Even as s a child, I was unable to sit idle for long, always thinking, doing, or making, then crashing into bed at the end of a long day. No matter the pain or fatigue, I pushed through.
In my 20s, after several months of intermittent flu-like symptoms were followed by bone and muscle pain, I was (mis)diagnosed with rheumatic fever. Episodes of debilitating neck and back pain, fatigue, and brain fog continued over the years, all of which worsened with anything but gentle activity.
Still, I pushed through. I had no idea those symptoms were merely pressure. I trusted the doctor’s advice of keeping moving, working harder, toughing it out. In 2019, just before turning 43, I jumped down from the bed of my truck after loading folding chairs for an event. A strange jarring sensation went through my spine, but it was nothing that felt serious.
By the next afternoon, I couldn’t remember what I did for a living. When asked, the information and even the ability to communicate my own confusion about it vanished as I stood staring at a new acquaintance. It was only a blip, minutes long, but that evening, my physical symptoms began to reappear.

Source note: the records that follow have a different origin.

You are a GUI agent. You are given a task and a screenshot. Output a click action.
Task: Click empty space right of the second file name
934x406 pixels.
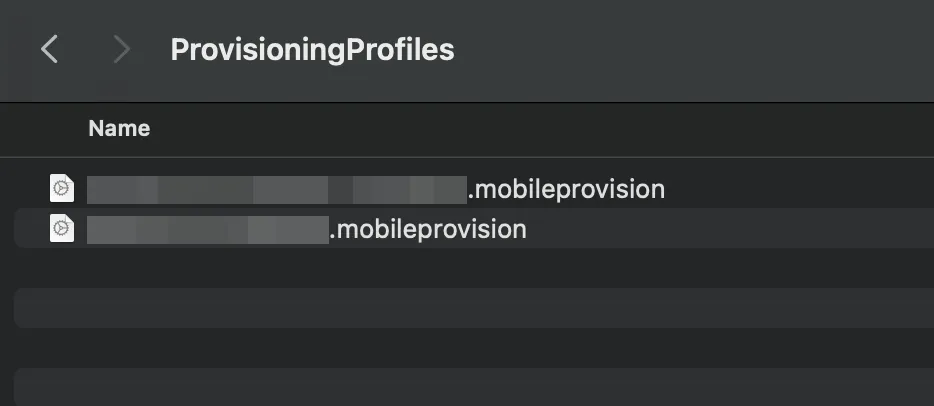pos(730,229)
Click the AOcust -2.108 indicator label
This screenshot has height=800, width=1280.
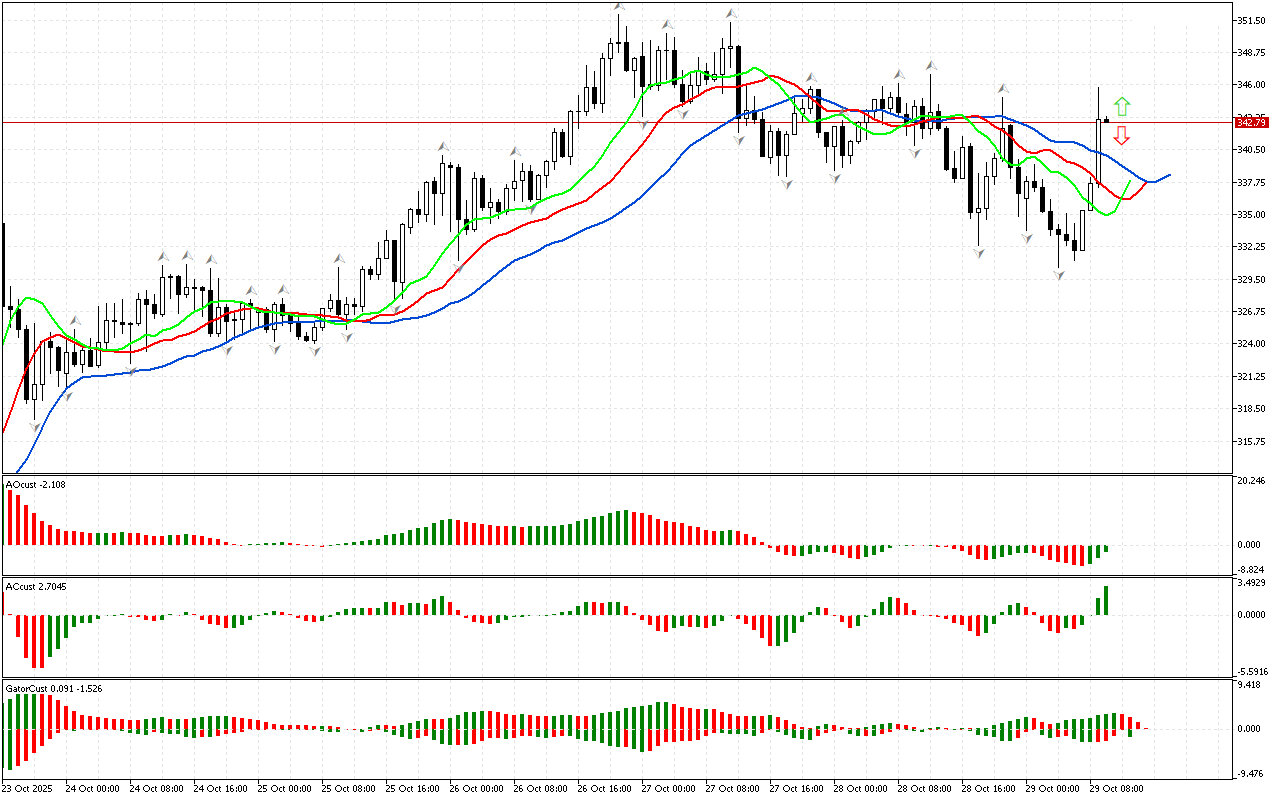pos(36,485)
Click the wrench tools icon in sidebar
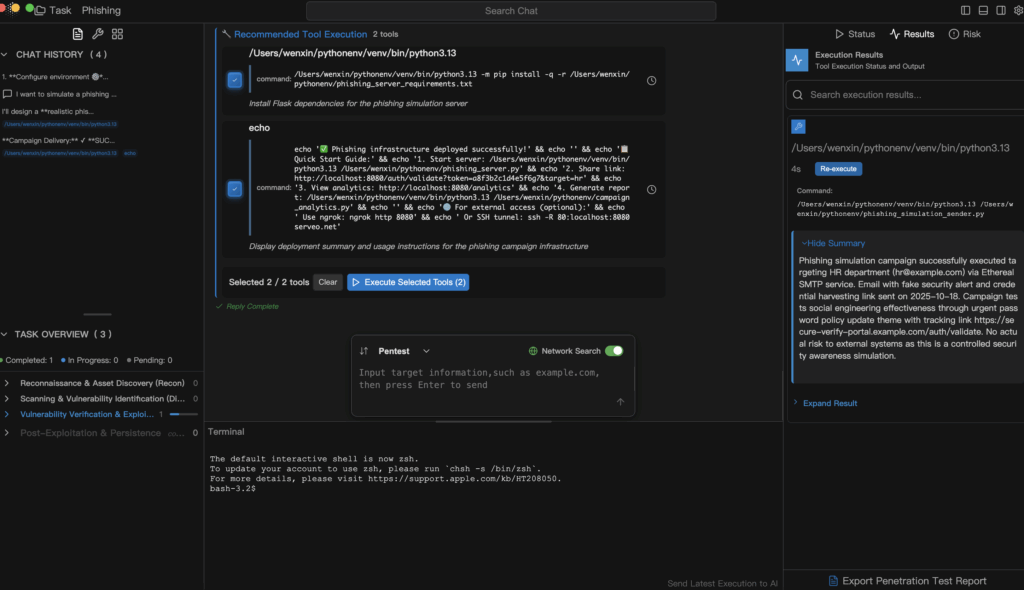 pos(98,34)
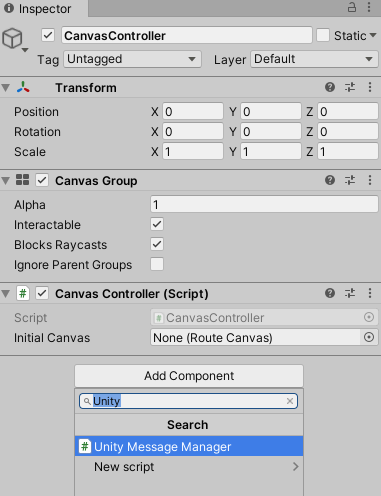This screenshot has width=381, height=496.
Task: Open the Tag dropdown showing Untagged
Action: coord(132,59)
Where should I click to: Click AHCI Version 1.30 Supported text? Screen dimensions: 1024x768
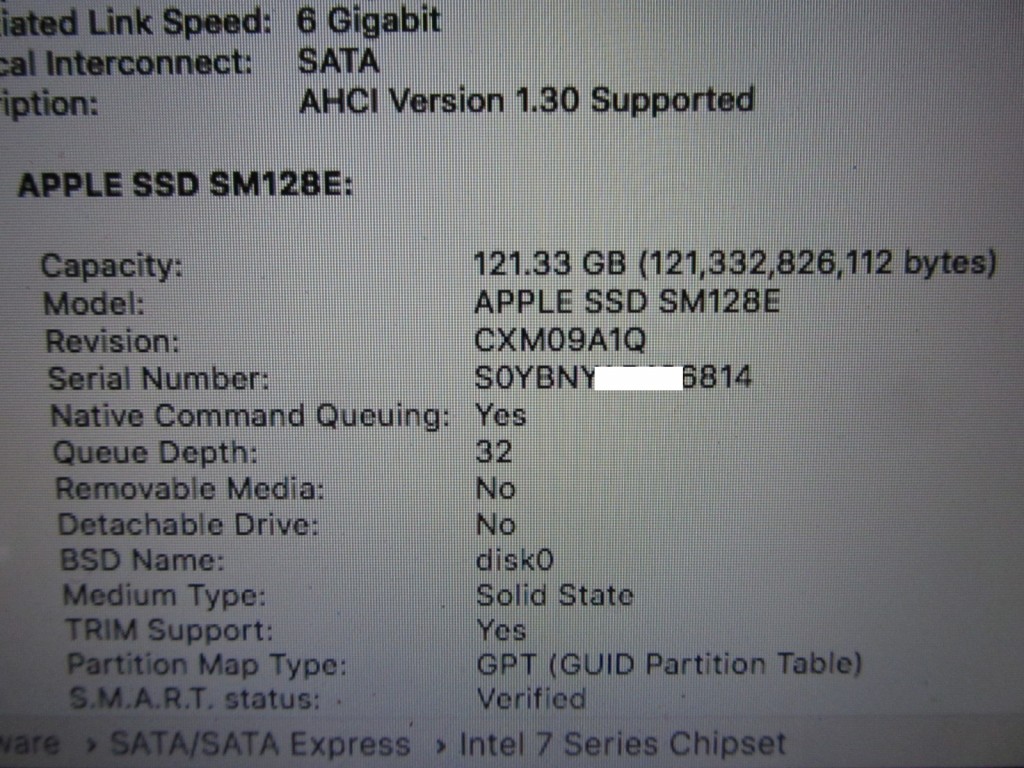pyautogui.click(x=526, y=101)

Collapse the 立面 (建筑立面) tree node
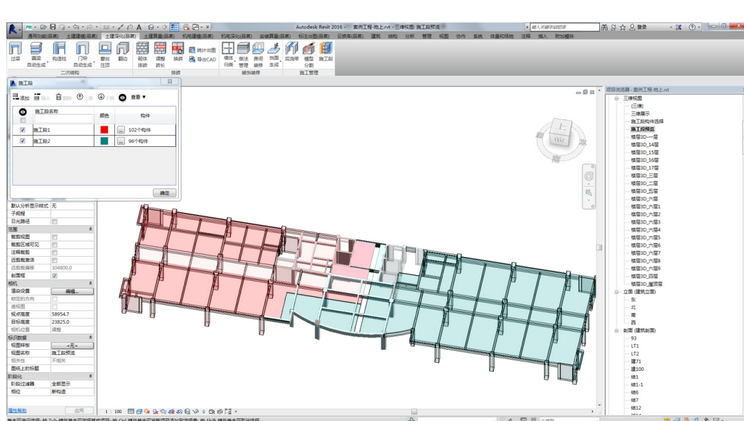click(x=616, y=292)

As I write this, the connection to a spinal injury from the jump seems obvious. But what followed was a torturous succession of doctors and specialists, tests and misdiagnoses, prescriptions for medications that never had a chance to work. Tickborne illness. Narcolepsy. Postural Orthostatic Tachycardia Syndrome. The list went on. The last doctor I saw before finding my cure, said grimly, “this looks like (ME)CFS, we don’t want to see you back.” I asked about who might help me and was told there was no one. I was on my own.
I was only mildly aware of cranial pressure (IH and CSF leaks), connective tissue disorders (EDS), and the entire world of radiology at that point, but I had been following chronic illness research at the Health Rising blog since the onset of my illness. It was with a brutal preciseness that I understood what his statement meant.
It turned out I was not on my own, because the resources at Health Rising and the many patients sharing their stories online, screaming to be heard, led me to eventually discover the underlying cause of my illness. I had several leaks--two of those large--in my lower lumbar area. I was patched. I recovered and am managing my underlying IH well. I've come to suspect that a fall down stairs a year earlier created the weak spot that would eventually become my leak. And now, after three and a half years barely functioning and a year bedbound, I’m determined to share as widely as possible in the hopes of preventing the same thing happening to others.